Video compression, codecs and transcoding
Uwe Steinmueller | Video Capture | Published Aug 31, 2011
Video compression: your friend and enemy
Video compression is clearly our friend because without a lot of compression we would have a very hard time handling the massive data we get from a 1080p video stream. Think of two mega pixels per frame at 24, 30 or 60 frames per second (translates to 48, 60 or even 120 mega pixels data per second). On the flip side, video compression reduces the possible image quality we can get. It is good to better understand how we deal with the implications of compressed data. It is kind of like the difference between Raw and JPEG images for still cameras, though with video the compression is a lot stronger. That said, it's important to consider that when we watch a movie, the moving image is rarely analyzed as critically as still images
Overall video compression is about the trade-off between:
- Data volume
- Data storage needs
- Data processing speed (in camera, on computer)
- Image quality
Video Compression Details
Because the data is digital some non-destructive algorithms are also used, but we don't need to worry about them because they have no influence on the image quality.

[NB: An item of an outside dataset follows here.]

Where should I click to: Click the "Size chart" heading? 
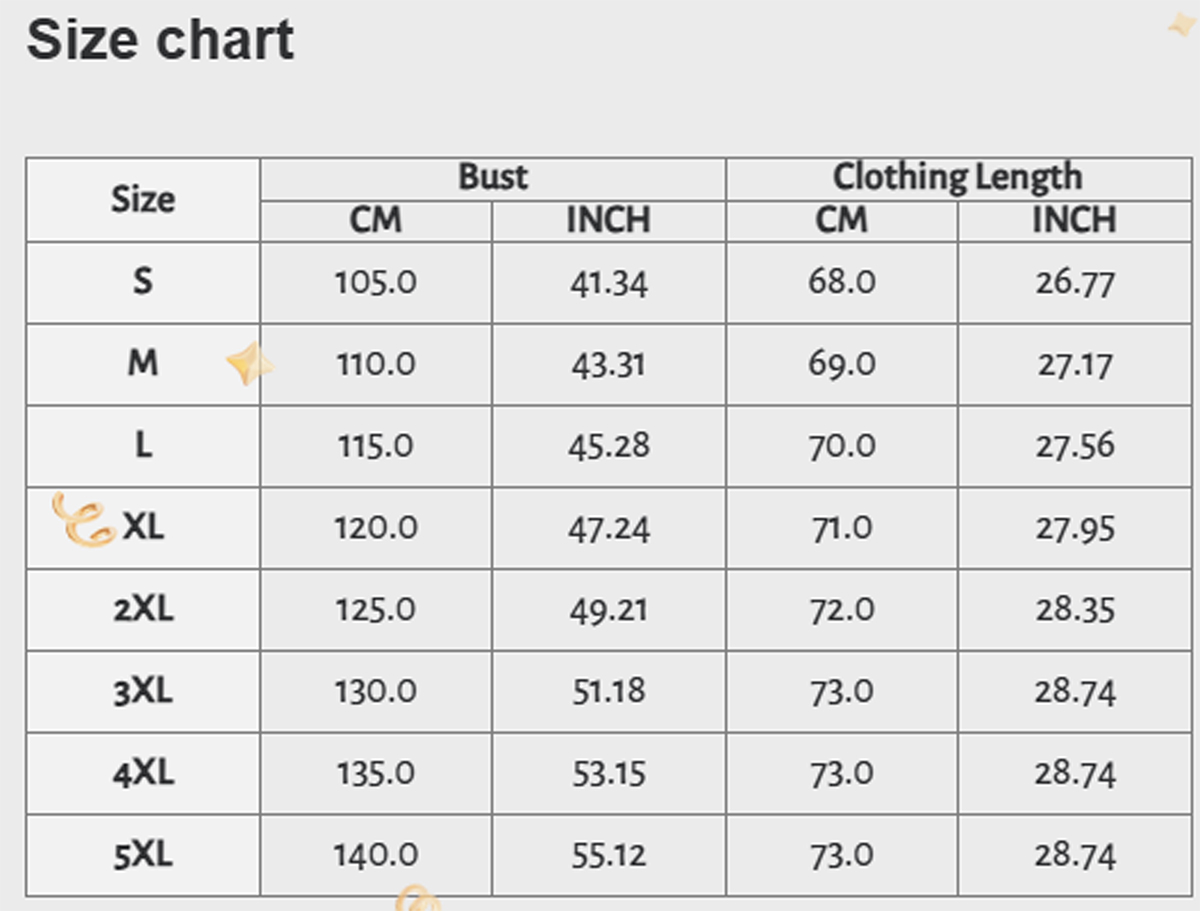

Here are the different techniques commonly used to get the video stream down to a manageable data volume:
- Detail Compression
This is more like JPEG where the algorithms try to preserve the overall impression of the image but sacrifice finer detaill.
- Bit depth:
8-14 bit. All prosumer video cameras and HDSLRs create video streams at 8 bit, which is kind of like shooting 8 bit JPEGs with stronger compression. And just like when you shoot stills, if you have more than 8 bits per color available then you have more latitude during color corrections (called also 'grading'). At 10 bit there are 1024 shades of each color channel, as opposed to only 256 at 8 bit.
- Chroma Subsampling
'Because the human visual system is less sensitive to the position and motion of color than luminance, bandwidth can be optimized by storing more luminance detail than color detail. At normal viewing distances, there is no perceptible loss incurred by sampling the color detail at a lower rate. In video systems, this is achieved through the use of color difference components. The signal is divided into a luma (Y') component and two color difference components (chroma)' (from this Wikipedia article).

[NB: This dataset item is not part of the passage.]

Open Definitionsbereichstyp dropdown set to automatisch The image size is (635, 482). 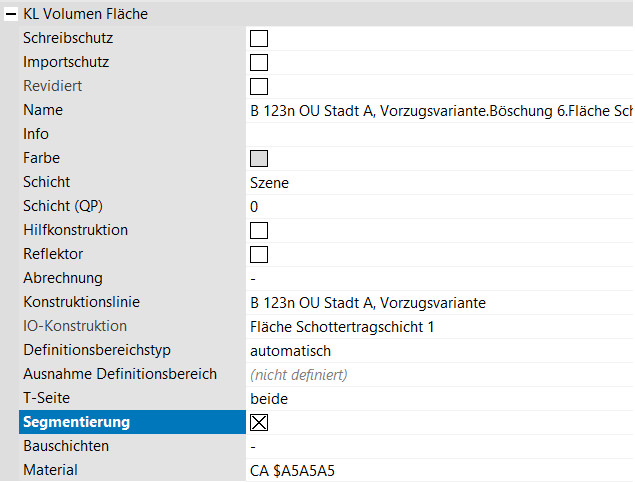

The ideal is 4:4:4 sampling, but this often produces files that are too big for consumer use. Pro cameras often use 4:2:2 and most HDSLRs have only 4:2:0. I am told that experienced moviemakers can easily see the difference between 4:2:2 and 4:2:0 in a direct comparison. This likely is again mostly an issue during editing if you make major color corrections.
- Group of Pictures (GOP)
This is a very complex video compression method. It stores the video in I and P Frames (there are also D and B frames, which allow more efficient encoding). The idea is to have an I-Frame that is like a normal full defined image (of course compressed by the other methods) and then have P-Frames that are not fully images on their own. P-Frames store delta information to create a new frame starting from the I-Frame or previously re-created frames (Wikipedia entry).
|GOP compression structure shoowing one I and two P frames per group of pictures.|
Here is the catch:
- Lets assume you have a static scene with no content movement or change. The P-Frame would just tell: nothing changed and hardly use up data
- If there is fast movement that results in a lot of changes:
- The real-time video encoder will be challenged and may even skip frames
- The P-Frames will get complex
- Quality can suffer
Longer GOP structures (e.g. 15 long) are more efficient but can be also more problematic because the full I-frames many frames apart.
GOP sequences are very powerful to reduce data but also may show limitations for some fast action. Overall the results are quite impressive. Think that your Blu-ray disks use the same basic methods but also use much more sophisticated encoding software then the camera's real-time encoders.
- Bit Rate
The video system (camera or player) has to deal with the capabilities of the devices. A video stream needs to read/write constantly for the entire movie or clip. If the video camera writes to a SD- or CF-Card it should not write faster than the card can perform constantly (depends of course on the specifications of the card and camera). That is why the encoding system in the camera will maintain a maximal bit-rate (e.g. 17 Mega bits per second, 17Mbit/s). If you ever looked at your JPEG images you will find that the files vary in size. Images with more detail or more noise will show bigger. The video encoding system has to ensure that the bit rate never exceeds the limit. This can be done by using more aggressive compression if otherwise the data are too large to maintain the bit rate.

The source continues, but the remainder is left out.